■ **Try it**
Retype every entry precisely and keep each line whole.

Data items
===============

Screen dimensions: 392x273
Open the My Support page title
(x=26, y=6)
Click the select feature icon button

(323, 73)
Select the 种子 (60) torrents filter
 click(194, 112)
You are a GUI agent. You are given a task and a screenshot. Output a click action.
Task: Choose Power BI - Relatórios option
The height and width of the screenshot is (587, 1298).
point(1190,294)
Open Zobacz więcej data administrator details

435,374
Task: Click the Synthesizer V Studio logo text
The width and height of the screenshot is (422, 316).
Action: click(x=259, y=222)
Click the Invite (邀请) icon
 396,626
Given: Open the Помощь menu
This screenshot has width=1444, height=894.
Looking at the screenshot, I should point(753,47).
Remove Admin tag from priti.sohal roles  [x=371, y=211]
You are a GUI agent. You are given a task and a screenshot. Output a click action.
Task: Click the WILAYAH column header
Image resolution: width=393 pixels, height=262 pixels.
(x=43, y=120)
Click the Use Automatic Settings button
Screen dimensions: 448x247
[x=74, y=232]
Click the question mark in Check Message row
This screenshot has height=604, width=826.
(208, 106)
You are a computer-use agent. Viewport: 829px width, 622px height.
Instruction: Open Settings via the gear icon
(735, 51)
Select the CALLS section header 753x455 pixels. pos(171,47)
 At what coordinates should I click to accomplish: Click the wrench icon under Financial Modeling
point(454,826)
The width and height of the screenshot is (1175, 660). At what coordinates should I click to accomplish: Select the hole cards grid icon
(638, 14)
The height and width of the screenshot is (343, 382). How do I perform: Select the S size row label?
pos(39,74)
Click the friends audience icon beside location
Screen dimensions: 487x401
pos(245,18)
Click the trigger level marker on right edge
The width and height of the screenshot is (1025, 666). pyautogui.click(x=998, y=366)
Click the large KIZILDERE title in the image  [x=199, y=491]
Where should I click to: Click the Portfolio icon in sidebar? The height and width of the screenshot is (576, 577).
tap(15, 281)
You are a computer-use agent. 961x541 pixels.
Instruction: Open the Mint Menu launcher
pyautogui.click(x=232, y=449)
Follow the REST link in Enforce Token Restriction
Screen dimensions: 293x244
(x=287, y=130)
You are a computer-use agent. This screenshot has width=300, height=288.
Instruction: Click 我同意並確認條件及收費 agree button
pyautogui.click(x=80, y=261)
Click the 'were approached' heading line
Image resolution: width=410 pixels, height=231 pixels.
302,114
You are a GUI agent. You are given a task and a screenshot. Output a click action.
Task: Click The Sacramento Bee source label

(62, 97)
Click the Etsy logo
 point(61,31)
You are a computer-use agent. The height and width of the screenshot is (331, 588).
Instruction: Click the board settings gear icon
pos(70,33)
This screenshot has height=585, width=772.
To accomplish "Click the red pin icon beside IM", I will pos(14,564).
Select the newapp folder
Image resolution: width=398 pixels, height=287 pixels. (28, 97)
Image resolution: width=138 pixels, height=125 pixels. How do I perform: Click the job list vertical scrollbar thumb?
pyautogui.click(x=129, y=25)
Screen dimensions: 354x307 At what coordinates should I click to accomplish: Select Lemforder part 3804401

===============

■ **Answer to the problem**
Screen dimensions: 392x273
Open the My Support page title
(x=26, y=6)
Click the select feature icon button

(323, 73)
Select the 种子 (60) torrents filter
 click(194, 112)
You are a GUI agent. You are given a task and a screenshot. Output a click action.
Task: Choose Power BI - Relatórios option
The height and width of the screenshot is (587, 1298).
point(1190,294)
Open Zobacz więcej data administrator details

435,374
Task: Click the Synthesizer V Studio logo text
The width and height of the screenshot is (422, 316).
Action: click(x=259, y=222)
Click the Invite (邀请) icon
 396,626
Given: Open the Помощь menu
This screenshot has width=1444, height=894.
Looking at the screenshot, I should point(753,47).
Remove Admin tag from priti.sohal roles  [x=371, y=211]
You are a GUI agent. You are given a task and a screenshot. Output a click action.
Task: Click the WILAYAH column header
Image resolution: width=393 pixels, height=262 pixels.
(x=43, y=120)
Click the Use Automatic Settings button
Screen dimensions: 448x247
[x=74, y=232]
Click the question mark in Check Message row
This screenshot has height=604, width=826.
(208, 106)
You are a computer-use agent. Viewport: 829px width, 622px height.
Instruction: Open Settings via the gear icon
(735, 51)
Select the CALLS section header 753x455 pixels. pos(171,47)
 At what coordinates should I click to accomplish: Click the wrench icon under Financial Modeling
point(454,826)
The width and height of the screenshot is (1175, 660). At what coordinates should I click to accomplish: Select the hole cards grid icon
(638, 14)
The height and width of the screenshot is (343, 382). How do I perform: Select the S size row label?
pos(39,74)
Click the friends audience icon beside location
Screen dimensions: 487x401
pos(245,18)
Click the trigger level marker on right edge
The width and height of the screenshot is (1025, 666). pyautogui.click(x=998, y=366)
Click the large KIZILDERE title in the image  [x=199, y=491]
Where should I click to: Click the Portfolio icon in sidebar? The height and width of the screenshot is (576, 577).
tap(15, 281)
You are a computer-use agent. 961x541 pixels.
Instruction: Open the Mint Menu launcher
pyautogui.click(x=232, y=449)
Follow the REST link in Enforce Token Restriction
Screen dimensions: 293x244
(x=287, y=130)
You are a computer-use agent. This screenshot has width=300, height=288.
Instruction: Click 我同意並確認條件及收費 agree button
pyautogui.click(x=80, y=261)
Click the 'were approached' heading line
Image resolution: width=410 pixels, height=231 pixels.
302,114
You are a GUI agent. You are given a task and a screenshot. Output a click action.
Task: Click The Sacramento Bee source label

(62, 97)
Click the Etsy logo
 point(61,31)
You are a computer-use agent. The height and width of the screenshot is (331, 588).
Instruction: Click the board settings gear icon
pos(70,33)
This screenshot has height=585, width=772.
To accomplish "Click the red pin icon beside IM", I will pos(14,564).
Select the newapp folder
Image resolution: width=398 pixels, height=287 pixels. (28, 97)
Image resolution: width=138 pixels, height=125 pixels. How do I perform: Click the job list vertical scrollbar thumb?
pyautogui.click(x=129, y=25)
Screen dimensions: 354x307 At what coordinates should I click to accomplish: Select Lemforder part 3804401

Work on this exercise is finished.